◆ What is expected ◆
Copy the rows below word for word, changing nothing.

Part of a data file
## BEGIN
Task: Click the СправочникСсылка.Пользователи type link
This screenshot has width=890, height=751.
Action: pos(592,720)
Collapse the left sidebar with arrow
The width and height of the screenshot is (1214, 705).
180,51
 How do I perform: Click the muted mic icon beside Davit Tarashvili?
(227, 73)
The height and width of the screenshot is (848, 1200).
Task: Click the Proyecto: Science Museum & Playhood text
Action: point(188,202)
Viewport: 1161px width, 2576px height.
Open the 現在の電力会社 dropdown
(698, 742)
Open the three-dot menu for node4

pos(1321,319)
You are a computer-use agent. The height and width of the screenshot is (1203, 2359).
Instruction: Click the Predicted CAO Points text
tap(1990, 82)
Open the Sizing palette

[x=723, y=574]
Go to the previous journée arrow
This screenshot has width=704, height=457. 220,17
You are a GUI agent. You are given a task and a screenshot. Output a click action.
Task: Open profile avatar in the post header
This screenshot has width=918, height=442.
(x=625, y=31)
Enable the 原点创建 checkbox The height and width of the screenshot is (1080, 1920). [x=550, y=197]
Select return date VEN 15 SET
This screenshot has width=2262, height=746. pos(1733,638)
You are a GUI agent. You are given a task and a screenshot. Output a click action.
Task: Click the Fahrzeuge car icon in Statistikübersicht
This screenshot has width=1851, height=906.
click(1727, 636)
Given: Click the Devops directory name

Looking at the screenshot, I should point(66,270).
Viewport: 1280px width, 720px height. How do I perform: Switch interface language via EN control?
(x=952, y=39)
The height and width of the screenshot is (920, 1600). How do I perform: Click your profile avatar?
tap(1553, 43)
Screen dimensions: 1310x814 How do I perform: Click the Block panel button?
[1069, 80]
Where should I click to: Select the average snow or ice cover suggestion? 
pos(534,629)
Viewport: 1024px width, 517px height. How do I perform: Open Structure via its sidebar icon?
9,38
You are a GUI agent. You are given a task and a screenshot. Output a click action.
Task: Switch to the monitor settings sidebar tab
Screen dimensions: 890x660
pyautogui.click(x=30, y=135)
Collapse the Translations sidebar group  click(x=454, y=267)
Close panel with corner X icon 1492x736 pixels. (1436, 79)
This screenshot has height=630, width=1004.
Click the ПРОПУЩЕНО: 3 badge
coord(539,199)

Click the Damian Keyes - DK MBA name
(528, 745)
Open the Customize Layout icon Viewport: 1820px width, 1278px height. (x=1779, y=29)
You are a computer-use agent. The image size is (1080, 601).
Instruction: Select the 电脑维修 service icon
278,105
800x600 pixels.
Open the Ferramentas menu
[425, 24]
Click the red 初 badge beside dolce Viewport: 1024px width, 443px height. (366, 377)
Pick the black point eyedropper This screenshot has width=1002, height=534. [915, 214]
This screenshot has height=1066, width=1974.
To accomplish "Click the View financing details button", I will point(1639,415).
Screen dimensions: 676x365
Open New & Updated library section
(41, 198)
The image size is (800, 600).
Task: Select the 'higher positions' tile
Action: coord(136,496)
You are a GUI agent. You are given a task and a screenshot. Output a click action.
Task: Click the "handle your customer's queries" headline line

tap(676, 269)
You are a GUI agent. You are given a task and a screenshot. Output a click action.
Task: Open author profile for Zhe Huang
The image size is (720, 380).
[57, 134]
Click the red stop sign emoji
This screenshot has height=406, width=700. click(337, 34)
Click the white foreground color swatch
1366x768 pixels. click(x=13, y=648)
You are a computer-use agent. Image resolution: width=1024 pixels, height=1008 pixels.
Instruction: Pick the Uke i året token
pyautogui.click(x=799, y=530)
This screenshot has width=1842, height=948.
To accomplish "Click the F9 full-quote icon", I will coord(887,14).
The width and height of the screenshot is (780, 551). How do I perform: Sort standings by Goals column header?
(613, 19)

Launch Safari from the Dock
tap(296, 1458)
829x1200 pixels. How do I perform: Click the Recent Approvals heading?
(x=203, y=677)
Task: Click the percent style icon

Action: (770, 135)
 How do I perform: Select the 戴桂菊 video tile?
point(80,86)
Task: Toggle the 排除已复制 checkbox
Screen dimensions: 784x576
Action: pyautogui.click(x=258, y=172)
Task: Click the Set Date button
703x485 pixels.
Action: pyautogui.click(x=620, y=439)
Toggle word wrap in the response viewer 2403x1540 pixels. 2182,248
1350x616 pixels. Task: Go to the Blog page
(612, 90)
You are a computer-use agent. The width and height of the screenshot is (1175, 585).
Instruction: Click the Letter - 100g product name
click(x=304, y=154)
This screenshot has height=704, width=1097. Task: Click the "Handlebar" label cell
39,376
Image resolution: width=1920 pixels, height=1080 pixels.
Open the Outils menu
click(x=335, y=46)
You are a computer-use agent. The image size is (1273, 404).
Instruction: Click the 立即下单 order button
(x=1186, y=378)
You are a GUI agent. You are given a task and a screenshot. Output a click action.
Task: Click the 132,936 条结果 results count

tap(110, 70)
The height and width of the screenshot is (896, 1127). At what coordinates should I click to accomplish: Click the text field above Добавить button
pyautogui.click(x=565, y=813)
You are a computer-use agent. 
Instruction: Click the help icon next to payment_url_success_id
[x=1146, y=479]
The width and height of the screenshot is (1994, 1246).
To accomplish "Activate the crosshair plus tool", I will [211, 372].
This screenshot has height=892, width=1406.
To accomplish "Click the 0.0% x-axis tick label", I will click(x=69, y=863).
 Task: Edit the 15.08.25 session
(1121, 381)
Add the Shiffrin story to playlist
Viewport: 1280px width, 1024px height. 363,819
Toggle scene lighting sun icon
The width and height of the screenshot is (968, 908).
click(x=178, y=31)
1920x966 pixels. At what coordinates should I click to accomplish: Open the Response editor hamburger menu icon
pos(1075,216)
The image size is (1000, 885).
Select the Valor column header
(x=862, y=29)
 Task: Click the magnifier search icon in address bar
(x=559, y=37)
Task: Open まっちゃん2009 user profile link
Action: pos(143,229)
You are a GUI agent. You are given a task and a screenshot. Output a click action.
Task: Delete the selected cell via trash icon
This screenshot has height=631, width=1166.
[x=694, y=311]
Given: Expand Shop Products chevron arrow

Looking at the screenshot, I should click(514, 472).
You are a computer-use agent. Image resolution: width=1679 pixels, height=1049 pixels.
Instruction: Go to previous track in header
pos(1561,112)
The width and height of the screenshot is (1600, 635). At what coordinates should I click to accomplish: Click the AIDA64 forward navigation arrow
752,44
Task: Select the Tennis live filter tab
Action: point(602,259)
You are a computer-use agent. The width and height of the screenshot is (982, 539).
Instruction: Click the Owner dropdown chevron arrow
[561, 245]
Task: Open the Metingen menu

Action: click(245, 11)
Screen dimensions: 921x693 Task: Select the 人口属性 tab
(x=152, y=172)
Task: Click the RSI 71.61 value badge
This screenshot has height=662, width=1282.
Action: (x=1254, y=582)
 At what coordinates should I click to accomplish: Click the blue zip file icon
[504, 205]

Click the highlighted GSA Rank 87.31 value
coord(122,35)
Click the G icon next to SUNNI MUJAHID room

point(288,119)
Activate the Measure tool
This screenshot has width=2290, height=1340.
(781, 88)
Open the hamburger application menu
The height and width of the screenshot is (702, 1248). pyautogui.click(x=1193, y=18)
## END
◆ Result for this exercise ◆
Task: Click the СправочникСсылка.Пользователи type link
This screenshot has width=890, height=751.
Action: pos(592,720)
Collapse the left sidebar with arrow
The width and height of the screenshot is (1214, 705).
180,51
 How do I perform: Click the muted mic icon beside Davit Tarashvili?
(227, 73)
The height and width of the screenshot is (848, 1200).
Task: Click the Proyecto: Science Museum & Playhood text
Action: point(188,202)
Viewport: 1161px width, 2576px height.
Open the 現在の電力会社 dropdown
(698, 742)
Open the three-dot menu for node4

pos(1321,319)
You are a computer-use agent. The height and width of the screenshot is (1203, 2359).
Instruction: Click the Predicted CAO Points text
tap(1990, 82)
Open the Sizing palette

[x=723, y=574]
Go to the previous journée arrow
This screenshot has width=704, height=457. 220,17
You are a GUI agent. You are given a task and a screenshot. Output a click action.
Task: Open profile avatar in the post header
This screenshot has width=918, height=442.
(x=625, y=31)
Enable the 原点创建 checkbox The height and width of the screenshot is (1080, 1920). [x=550, y=197]
Select return date VEN 15 SET
This screenshot has width=2262, height=746. pos(1733,638)
You are a GUI agent. You are given a task and a screenshot. Output a click action.
Task: Click the Fahrzeuge car icon in Statistikübersicht
This screenshot has width=1851, height=906.
click(1727, 636)
Given: Click the Devops directory name

Looking at the screenshot, I should point(66,270).
Viewport: 1280px width, 720px height. How do I perform: Switch interface language via EN control?
(x=952, y=39)
The height and width of the screenshot is (920, 1600). How do I perform: Click your profile avatar?
tap(1553, 43)
Screen dimensions: 1310x814 How do I perform: Click the Block panel button?
[1069, 80]
Where should I click to: Select the average snow or ice cover suggestion? 
pos(534,629)
Viewport: 1024px width, 517px height. How do I perform: Open Structure via its sidebar icon?
9,38
You are a GUI agent. You are given a task and a screenshot. Output a click action.
Task: Switch to the monitor settings sidebar tab
Screen dimensions: 890x660
pyautogui.click(x=30, y=135)
Collapse the Translations sidebar group  click(x=454, y=267)
Close panel with corner X icon 1492x736 pixels. (1436, 79)
This screenshot has height=630, width=1004.
Click the ПРОПУЩЕНО: 3 badge
coord(539,199)

Click the Damian Keyes - DK MBA name
(528, 745)
Open the Customize Layout icon Viewport: 1820px width, 1278px height. (x=1779, y=29)
You are a computer-use agent. The image size is (1080, 601).
Instruction: Select the 电脑维修 service icon
278,105
800x600 pixels.
Open the Ferramentas menu
[425, 24]
Click the red 初 badge beside dolce Viewport: 1024px width, 443px height. (366, 377)
Pick the black point eyedropper This screenshot has width=1002, height=534. [915, 214]
This screenshot has height=1066, width=1974.
To accomplish "Click the View financing details button", I will point(1639,415).
Screen dimensions: 676x365
Open New & Updated library section
(41, 198)
The image size is (800, 600).
Task: Select the 'higher positions' tile
Action: coord(136,496)
You are a GUI agent. You are given a task and a screenshot. Output a click action.
Task: Click the "handle your customer's queries" headline line

tap(676, 269)
You are a GUI agent. You are given a task and a screenshot. Output a click action.
Task: Open author profile for Zhe Huang
The image size is (720, 380).
[57, 134]
Click the red stop sign emoji
This screenshot has height=406, width=700. click(337, 34)
Click the white foreground color swatch
1366x768 pixels. click(x=13, y=648)
You are a computer-use agent. Image resolution: width=1024 pixels, height=1008 pixels.
Instruction: Pick the Uke i året token
pyautogui.click(x=799, y=530)
This screenshot has width=1842, height=948.
To accomplish "Click the F9 full-quote icon", I will coord(887,14).
The width and height of the screenshot is (780, 551). How do I perform: Sort standings by Goals column header?
(613, 19)

Launch Safari from the Dock
tap(296, 1458)
829x1200 pixels. How do I perform: Click the Recent Approvals heading?
(x=203, y=677)
Task: Click the percent style icon

Action: (770, 135)
 How do I perform: Select the 戴桂菊 video tile?
point(80,86)
Task: Toggle the 排除已复制 checkbox
Screen dimensions: 784x576
Action: pyautogui.click(x=258, y=172)
Task: Click the Set Date button
703x485 pixels.
Action: pyautogui.click(x=620, y=439)
Toggle word wrap in the response viewer 2403x1540 pixels. 2182,248
1350x616 pixels. Task: Go to the Blog page
(612, 90)
You are a computer-use agent. The width and height of the screenshot is (1175, 585).
Instruction: Click the Letter - 100g product name
click(x=304, y=154)
This screenshot has height=704, width=1097. Task: Click the "Handlebar" label cell
39,376
Image resolution: width=1920 pixels, height=1080 pixels.
Open the Outils menu
click(x=335, y=46)
You are a computer-use agent. The image size is (1273, 404).
Instruction: Click the 立即下单 order button
(x=1186, y=378)
You are a GUI agent. You are given a task and a screenshot. Output a click action.
Task: Click the 132,936 条结果 results count

tap(110, 70)
The height and width of the screenshot is (896, 1127). At what coordinates should I click to accomplish: Click the text field above Добавить button
pyautogui.click(x=565, y=813)
You are a computer-use agent. 
Instruction: Click the help icon next to payment_url_success_id
[x=1146, y=479]
The width and height of the screenshot is (1994, 1246).
To accomplish "Activate the crosshair plus tool", I will [211, 372].
This screenshot has height=892, width=1406.
To accomplish "Click the 0.0% x-axis tick label", I will click(x=69, y=863).
 Task: Edit the 15.08.25 session
(1121, 381)
Add the Shiffrin story to playlist
Viewport: 1280px width, 1024px height. 363,819
Toggle scene lighting sun icon
The width and height of the screenshot is (968, 908).
click(x=178, y=31)
1920x966 pixels. At what coordinates should I click to accomplish: Open the Response editor hamburger menu icon
pos(1075,216)
The image size is (1000, 885).
Select the Valor column header
(x=862, y=29)
 Task: Click the magnifier search icon in address bar
(x=559, y=37)
Task: Open まっちゃん2009 user profile link
Action: pos(143,229)
You are a GUI agent. You are given a task and a screenshot. Output a click action.
Task: Delete the selected cell via trash icon
This screenshot has height=631, width=1166.
[x=694, y=311]
Given: Expand Shop Products chevron arrow

Looking at the screenshot, I should click(514, 472).
You are a computer-use agent. Image resolution: width=1679 pixels, height=1049 pixels.
Instruction: Go to previous track in header
pos(1561,112)
The width and height of the screenshot is (1600, 635). At what coordinates should I click to accomplish: Click the AIDA64 forward navigation arrow
752,44
Task: Select the Tennis live filter tab
Action: point(602,259)
You are a computer-use agent. The width and height of the screenshot is (982, 539).
Instruction: Click the Owner dropdown chevron arrow
[561, 245]
Task: Open the Metingen menu

Action: click(245, 11)
Screen dimensions: 921x693 Task: Select the 人口属性 tab
(x=152, y=172)
Task: Click the RSI 71.61 value badge
This screenshot has height=662, width=1282.
Action: (x=1254, y=582)
 At what coordinates should I click to accomplish: Click the blue zip file icon
[504, 205]

Click the highlighted GSA Rank 87.31 value
coord(122,35)
Click the G icon next to SUNNI MUJAHID room

point(288,119)
Activate the Measure tool
This screenshot has width=2290, height=1340.
(781, 88)
Open the hamburger application menu
The height and width of the screenshot is (702, 1248). pyautogui.click(x=1193, y=18)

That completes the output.